Let’s first take a peek at the statin
data to familiarize ourselves with what variables are there
head(statins, 3)
## statin educ gend bmi hdl smoke age race chol ldl
## 1 0 0 1 24.09128 67.48161 0 75.40926 1 231.2540 94.5397
## 2 0 0 0 24.04775 59.35625 0 70.24054 1 306.1297 196.1082
## 3 0 0 1 33.48020 66.70018 1 73.49698 0 195.6578 102.1743
## hyper copd kcal death
## 1 0 0 0.00 1
## 2 1 0 1276.99 0
## 3 1 0 0.00 0
First we need to estimate both the outcome regression and the propensity regression using Super Learner. We start with the propensity:
# estimate g_0^1
sl.g1 <- SuperLearner(
# our outcome is now the statin variable
Y = statins$statin,
# our predictors are all variables except for death and statins
X = statins[,-c(1,ncol(statins))],
# outcome is binary, so let's use family = binomial()
family = binomial(),
# and nnloglik metho
method=method.NNloglik,
# simple library for computational efficiency
SL.library = c("SL.glm","SL.mean")
)
# get predicted probability that statin = 1
g1n <- sl.g1$SL.pred
# the predicted probability that statin = 0 is 1-g1n
g0n <- 1 - g1n
# get predicted probability that statin = observed value
gan <- ifelse(statins$statin==0, g0n[statins$statin==0], g1n[statins$statin==1])
We can now estimate the outcome regression and return predictions setting statin
equal to zero and one:
set.seed(1234)
# estimate \bar{Q}_0
sl.Q <- SuperLearner(
# our outcome is death
Y = statins$death,
# our predictors are all variables other than death
X = statins[,-ncol(statins)],
# outcome is binary, so let's use family = binomial()
family = binomial(),
# and nnloglik metho
method=method.NNloglik,
# simple library for computational efficiency
SL.library = c("SL.glm","SL.mean")
)
# set up a data frame where everyone has statin=1
statins1 <- statins[,-ncol(statins)]
statins1$statin <- 1
# get \bar{Q}_n^1
Q1n <- predict(sl.Q, newdata=statins1)$pred
# set up a data frame where everyone has statin=0
statins0 <- statins[,-ncol(statins)]
statins0$statin <- 0
# get \bar{Q}_n^0
Q0n <- predict(sl.Q, newdata=statins0)$pred
# get \bar{Q}_n^a
Qan <- ifelse(statins$statin==0, Q0n[statins$statin==0], Q1n[statins$statin==1])
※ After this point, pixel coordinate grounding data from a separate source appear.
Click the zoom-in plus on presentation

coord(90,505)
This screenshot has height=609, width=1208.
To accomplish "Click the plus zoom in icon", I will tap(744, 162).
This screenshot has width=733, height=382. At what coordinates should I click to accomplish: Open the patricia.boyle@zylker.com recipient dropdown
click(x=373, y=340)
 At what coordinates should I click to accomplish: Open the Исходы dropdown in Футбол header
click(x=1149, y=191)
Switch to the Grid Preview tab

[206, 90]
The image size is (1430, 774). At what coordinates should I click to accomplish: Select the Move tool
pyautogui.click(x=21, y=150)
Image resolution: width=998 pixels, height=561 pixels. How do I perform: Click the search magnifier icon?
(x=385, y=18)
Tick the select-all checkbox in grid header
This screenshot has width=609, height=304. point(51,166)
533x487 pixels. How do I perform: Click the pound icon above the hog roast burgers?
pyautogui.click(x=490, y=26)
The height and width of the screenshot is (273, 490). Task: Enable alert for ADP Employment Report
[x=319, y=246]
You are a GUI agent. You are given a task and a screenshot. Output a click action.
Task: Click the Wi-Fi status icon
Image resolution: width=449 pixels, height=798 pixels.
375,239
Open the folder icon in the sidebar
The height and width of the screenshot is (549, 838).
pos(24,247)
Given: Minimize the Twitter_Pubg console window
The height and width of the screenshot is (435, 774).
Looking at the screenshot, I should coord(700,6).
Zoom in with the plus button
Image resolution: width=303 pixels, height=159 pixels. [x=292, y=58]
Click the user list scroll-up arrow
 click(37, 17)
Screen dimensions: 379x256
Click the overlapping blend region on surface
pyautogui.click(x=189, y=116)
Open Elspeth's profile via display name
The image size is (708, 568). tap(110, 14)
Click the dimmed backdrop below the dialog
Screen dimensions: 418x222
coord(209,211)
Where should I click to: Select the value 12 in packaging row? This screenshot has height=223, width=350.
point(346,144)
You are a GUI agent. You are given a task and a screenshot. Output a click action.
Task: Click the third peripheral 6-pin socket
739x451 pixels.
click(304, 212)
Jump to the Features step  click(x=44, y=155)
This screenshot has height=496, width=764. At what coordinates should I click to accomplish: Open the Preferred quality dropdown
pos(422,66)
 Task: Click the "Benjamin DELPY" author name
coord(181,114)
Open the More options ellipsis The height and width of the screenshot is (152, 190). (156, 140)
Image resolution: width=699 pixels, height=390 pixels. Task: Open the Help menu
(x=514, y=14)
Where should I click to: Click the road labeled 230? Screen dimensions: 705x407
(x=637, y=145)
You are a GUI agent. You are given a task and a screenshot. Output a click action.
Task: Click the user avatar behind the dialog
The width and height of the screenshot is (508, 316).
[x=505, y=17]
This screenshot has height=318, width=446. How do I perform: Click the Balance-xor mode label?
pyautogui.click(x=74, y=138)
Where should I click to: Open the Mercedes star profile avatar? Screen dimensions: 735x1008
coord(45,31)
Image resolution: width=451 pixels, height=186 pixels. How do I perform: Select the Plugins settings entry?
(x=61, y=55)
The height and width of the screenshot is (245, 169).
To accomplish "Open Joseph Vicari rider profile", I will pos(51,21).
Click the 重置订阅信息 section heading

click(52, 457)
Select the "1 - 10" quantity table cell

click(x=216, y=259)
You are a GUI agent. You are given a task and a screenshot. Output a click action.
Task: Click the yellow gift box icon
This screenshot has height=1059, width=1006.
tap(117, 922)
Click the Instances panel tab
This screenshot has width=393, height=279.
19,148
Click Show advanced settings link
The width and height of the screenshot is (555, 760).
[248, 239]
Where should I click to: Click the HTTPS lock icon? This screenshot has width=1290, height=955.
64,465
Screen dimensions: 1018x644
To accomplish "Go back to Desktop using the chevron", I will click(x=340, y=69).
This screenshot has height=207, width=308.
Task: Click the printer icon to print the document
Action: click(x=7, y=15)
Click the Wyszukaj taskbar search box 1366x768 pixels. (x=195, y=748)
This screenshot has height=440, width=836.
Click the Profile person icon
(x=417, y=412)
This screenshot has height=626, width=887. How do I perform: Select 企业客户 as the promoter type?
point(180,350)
We now have all the ingredients to construct the one-step estimator:
# naive plug-in estimator
psi.naive <- mean(Q1n - Q0n)
psi.naive
## [1] -0.0329666
# bias correction (P_n applied to canonical gradient)
PnDQngn <- mean((2*statins$statin - 1)/gan * (statins$death - Qan) + (Q1n - Q0n) - psi.naive)
# one step estimator
psi.os <- psi.naive + PnDQngn
psi.os
## [1] -0.01373641
We can also estimate \(\psi_0\) using TMLE combined with Super Learning. The tmle
package is already integrated with SuperLearner
, so we do not have to do as much work ourselves:
set.seed(1234)
tmleFit <- tmle(
Y = statins$death,
A = statins$statin,
W = statins[,-c(1,ncol(statins))],
Q.SL.library = c("SL.glm","SL.mean"),
g.SL.library = c("SL.glm","SL.mean")
)
tmleFit
## Additive Effect
## Parameter Estimate: -0.046762
## Estimated Variance: 0.0014712
## p-value: 0.22278
## 95% Conf Interval: (-0.12194, 0.028416)
The SuperLearner
package comes with an additional function to objectively evaluate the performance of the SuperLearner predictions relative to those from its component methods. This is achieved by adding an additional outer layer of V-fold cross-validation to the procedure. That is the data is split into, for example twenty equally sized pieces and each algorithm is trained on nine-tenths of the data – including the Super Learner, which itself uses 10-fold cross-validation – and evaluated on the remaining piece. Each piece of data serves as the evaluation set once and the cross-validated risk of the Super Learner and each component algorithm is computed.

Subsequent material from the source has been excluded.